RECORDS TO USE:
○ ○ ○ ○ ○

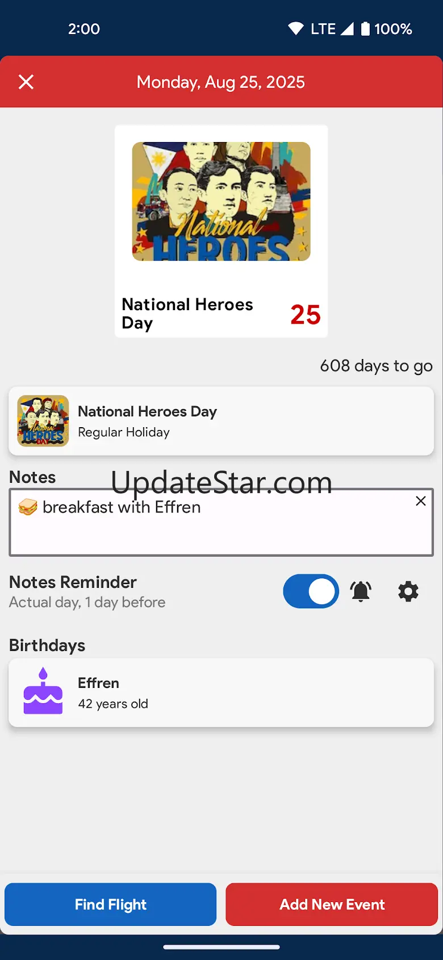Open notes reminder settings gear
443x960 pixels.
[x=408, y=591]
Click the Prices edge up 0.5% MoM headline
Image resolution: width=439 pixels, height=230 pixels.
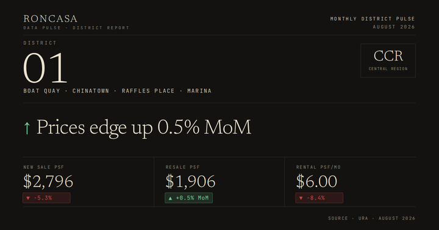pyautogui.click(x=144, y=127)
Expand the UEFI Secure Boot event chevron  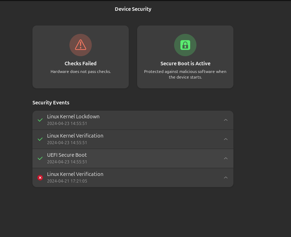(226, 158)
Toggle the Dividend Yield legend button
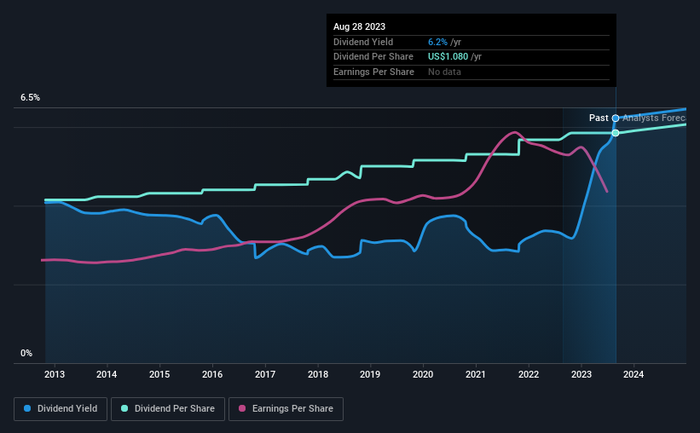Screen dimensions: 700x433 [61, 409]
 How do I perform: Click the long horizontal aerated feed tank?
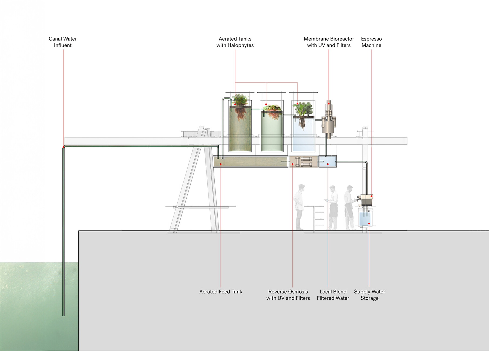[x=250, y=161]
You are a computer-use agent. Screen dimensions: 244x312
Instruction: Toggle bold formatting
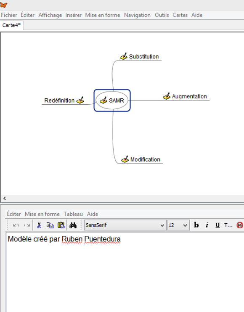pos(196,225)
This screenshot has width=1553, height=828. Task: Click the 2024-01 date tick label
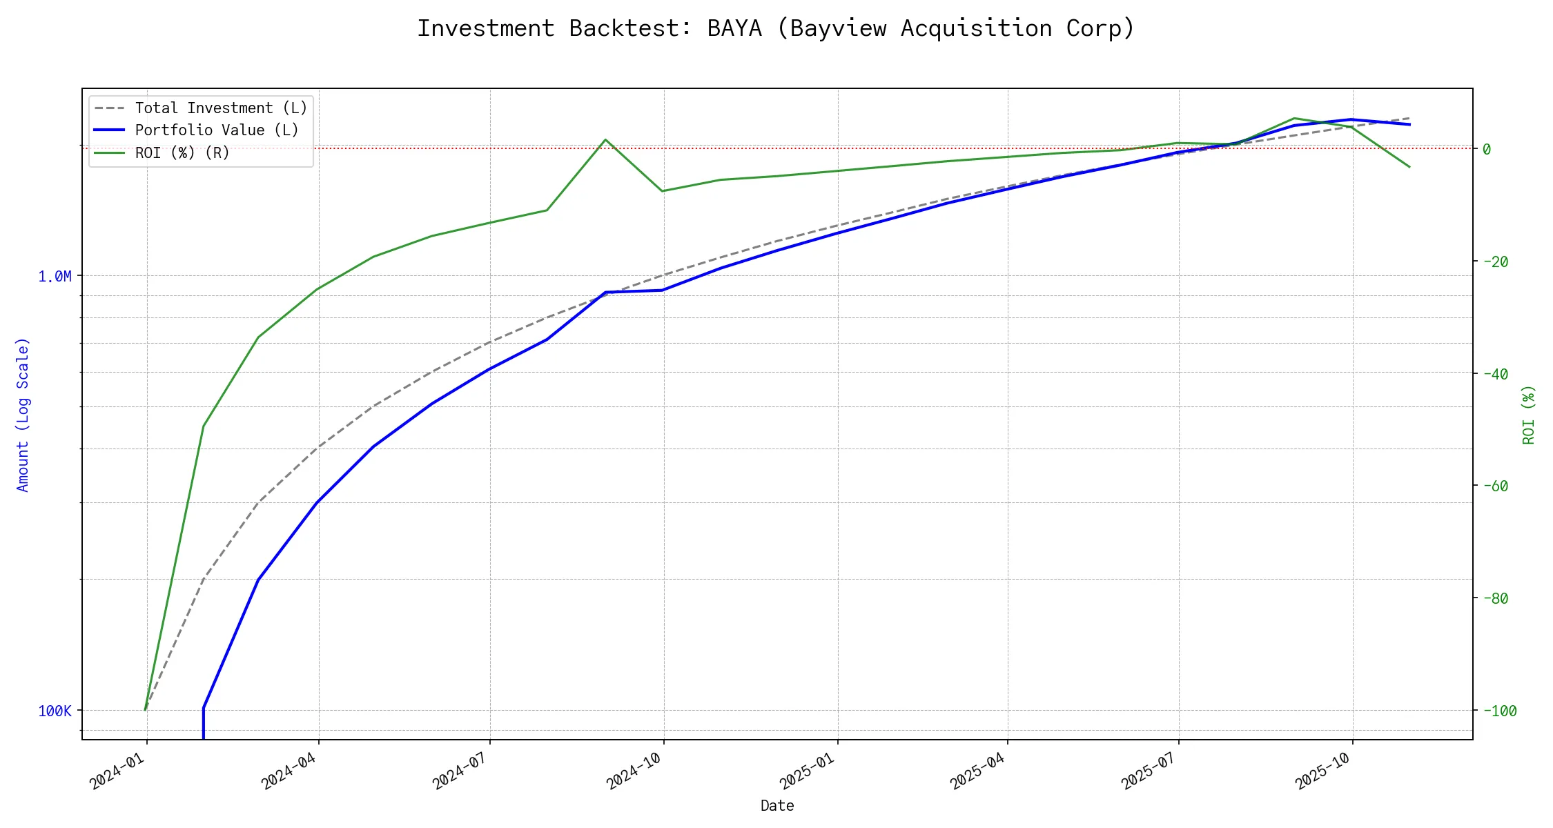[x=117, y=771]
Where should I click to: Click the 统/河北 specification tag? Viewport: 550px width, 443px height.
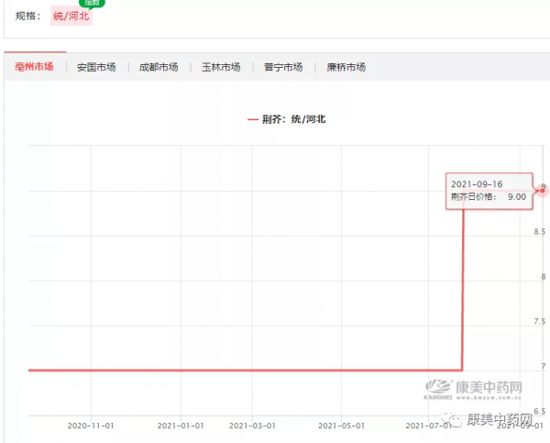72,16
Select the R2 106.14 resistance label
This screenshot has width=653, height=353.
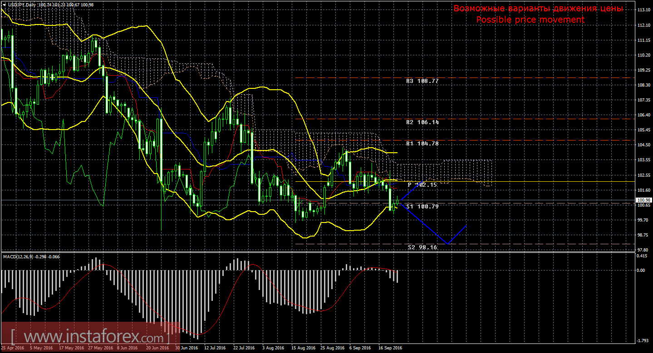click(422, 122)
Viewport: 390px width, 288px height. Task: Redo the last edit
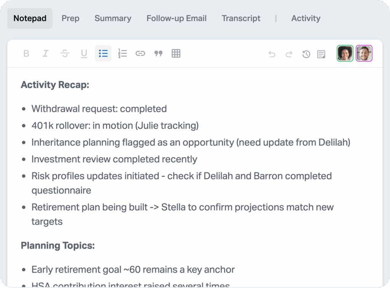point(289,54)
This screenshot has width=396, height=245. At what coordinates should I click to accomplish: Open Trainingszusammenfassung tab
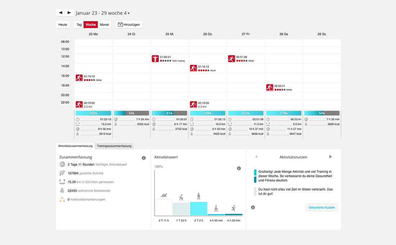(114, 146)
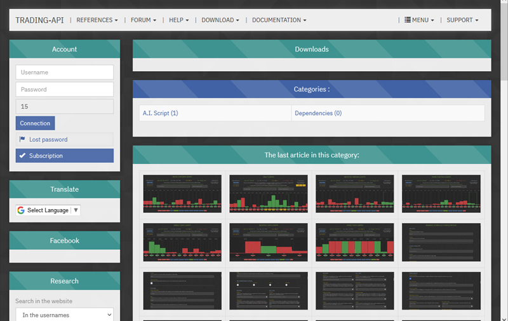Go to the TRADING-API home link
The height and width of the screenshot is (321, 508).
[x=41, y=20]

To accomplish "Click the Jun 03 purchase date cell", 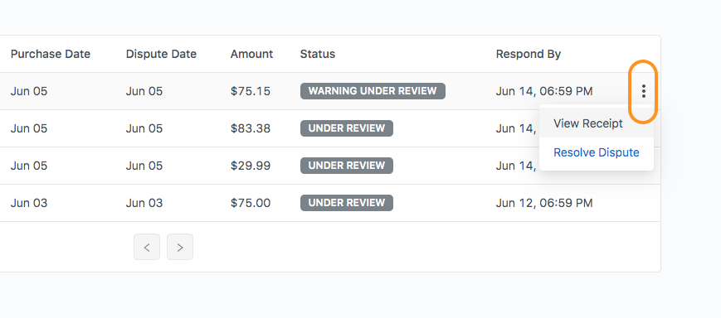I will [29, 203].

○ ○ ○ ○ ○

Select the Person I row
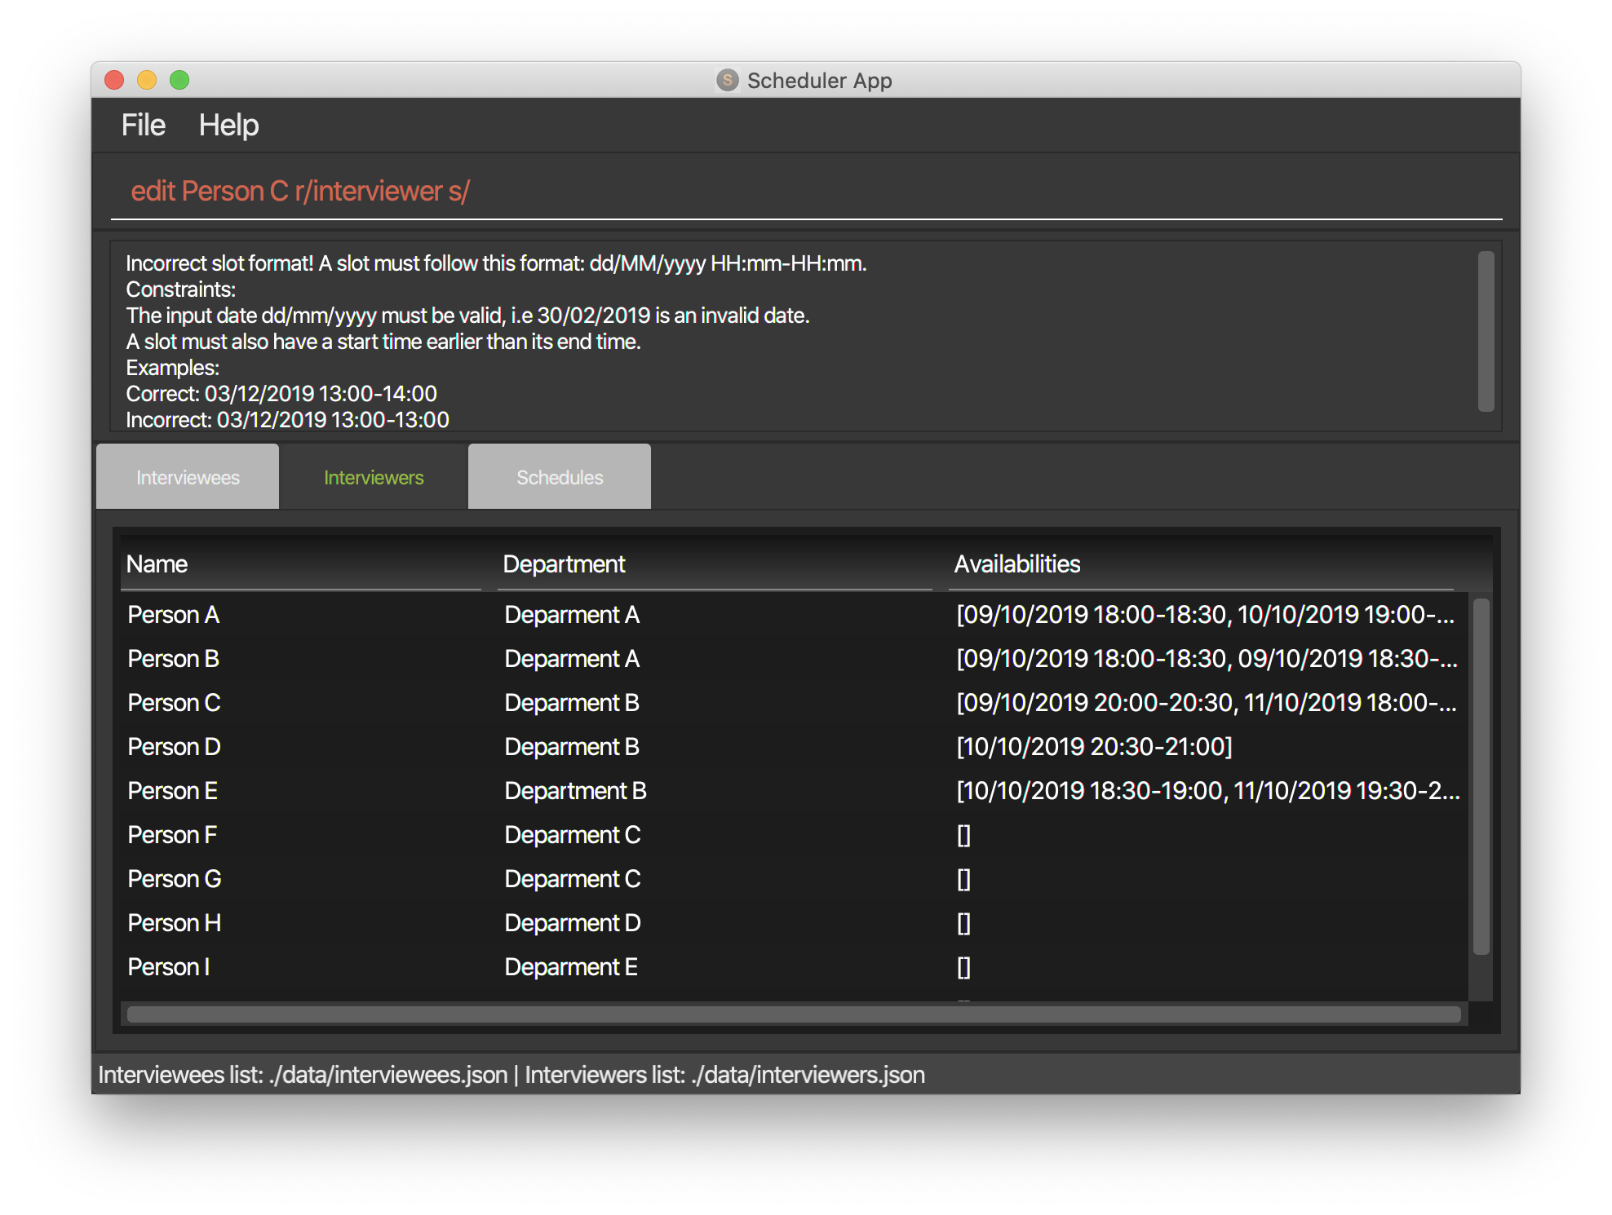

○ ○ ○ ○ ○

WHAT YOU SHOULD DO: Copy the data again, beginning at the line with "Select the R2 106.14 resistance label" and continuing through the line with "point(289,54)", and raise every coordinate in the answers by 118. Give only these lines, with the pictures left out.

WRITTEN SOLUTION:
Select the R2 106.14 resistance label
This screenshot has width=653, height=353.
click(540, 240)
Viewport: 390px width, 288px height. Task: Redo the last edit
point(407,172)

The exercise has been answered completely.